▸ **Your instructions**
The entries contain pictures, which should not appear in the copy; everything else must be reproduced exactly.

▸ **Entries shown**
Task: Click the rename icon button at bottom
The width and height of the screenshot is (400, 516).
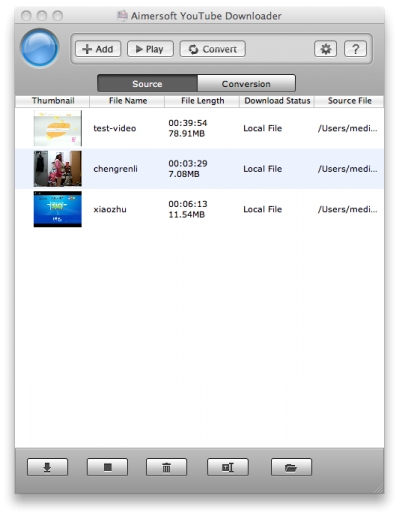Action: (x=228, y=467)
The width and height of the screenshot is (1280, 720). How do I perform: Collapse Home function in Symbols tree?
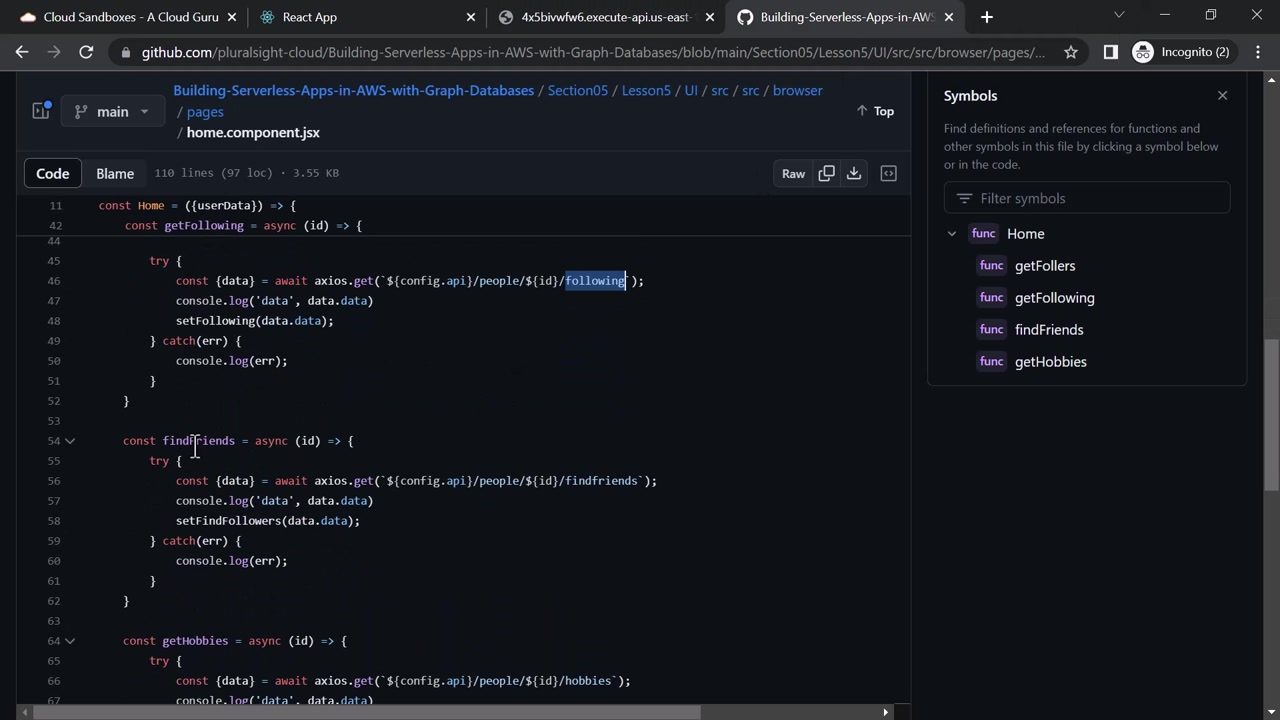click(952, 234)
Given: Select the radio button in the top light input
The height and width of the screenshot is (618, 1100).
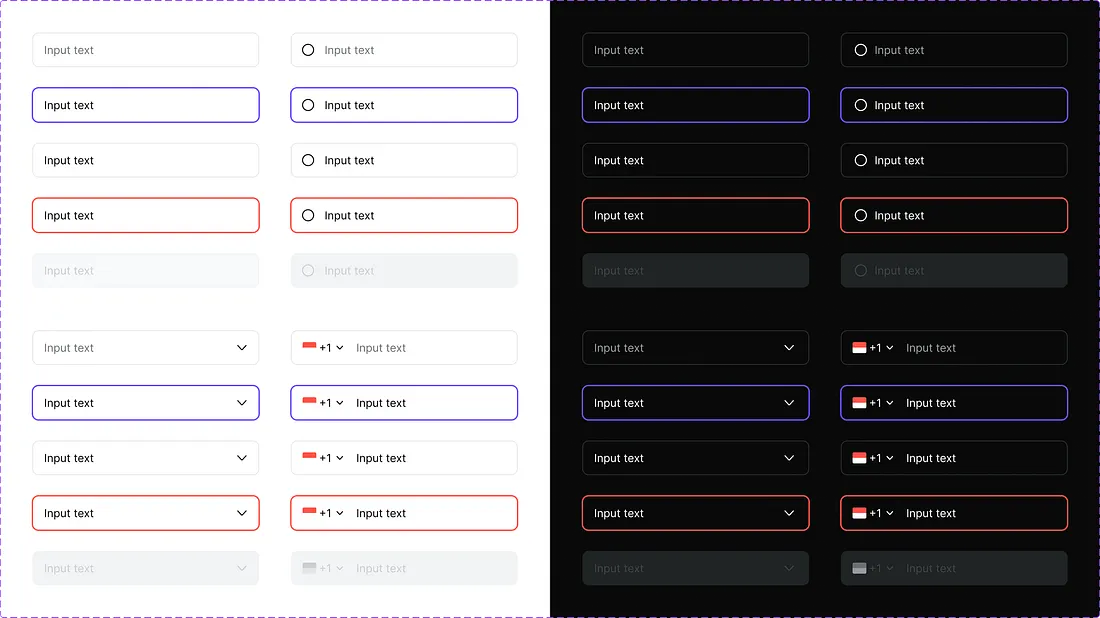Looking at the screenshot, I should click(x=307, y=49).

▸ **Reply**
Task: Click the rename icon button at bottom
The width and height of the screenshot is (400, 516).
Action: (x=228, y=467)
The width and height of the screenshot is (1280, 720). How do I perform: Collapse Home function in Symbols tree?
click(952, 234)
Given: Select the radio button in the top light input
The height and width of the screenshot is (618, 1100).
Looking at the screenshot, I should click(x=307, y=49).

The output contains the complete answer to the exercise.